2000, 30 minutes, digital video, color, White Pine Pictures Roles: writer, director, narrator, co-editor Episode for Scattering of Seeds series
Synopsis:
Linda Ohama's "The Traveling Reverend" is the inspiring story of Reverend Y. Kawamura, a Japanese Buddhist priest who settled in southern Alberta in 1934. Reverend Kawamura single-handedly attended to the needs of Buddhists over a very large and remote region, often traveling through adverse conditions and long distances by foot, horse and wagon and car. His services provided spiritual solace and guidance to a group that was otherwise very isolated from their cultural and religious communities.
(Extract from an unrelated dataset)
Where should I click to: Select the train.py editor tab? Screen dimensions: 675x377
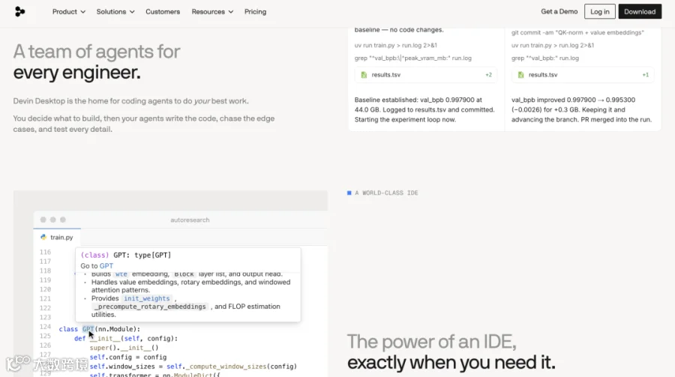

In this documentary, Ohama travels with the elderly reverend and retraces some of the routes and places of his earlier years. Rare 8mm footage from this era and shot by the reverend, who was an avid amateur camera man, provides a unique glimpse into the lives and places which sustained many Japanese Canadians who were removed from their homes on the West Coast of B.C. in 1942.
First window national broadcaster: History Television
"A personal and evocative series, celebrating the grit and character of unsung immigrants." History Television
Director's diary:
During the filming of this project for the "The Scattering of Seeds" series, I accidentally discovered a rich archive of 8mm film in the basement of the Reverend's house in Raymond, Alberta. This valuable record of history was shot by Reverend Kawamura during his extensive travels as a minister during and after World War II. He recorded visits to interned families, to laborers in sugar beet fields, the community celebrations, deaths and weddings at a time when many Japanese Canadians did not have cameras, let alone movie cameras, because of the war.
Some of this original footage is in "The Traveling Reverend", and other footage from this collection was used in the sugar beet scenes of "Obaachan's Garden".
On another day during the filming, we visited an abandoned Buddhist church on the prairies. As we explored the rooms and shot scenes for "The Traveling Reverend", we discovered piles of thrown out old photographs, amongst them were pictures of my grandmother's smiling face and myself as a child. They were hints for another piece of work, "Obaachan's Garden".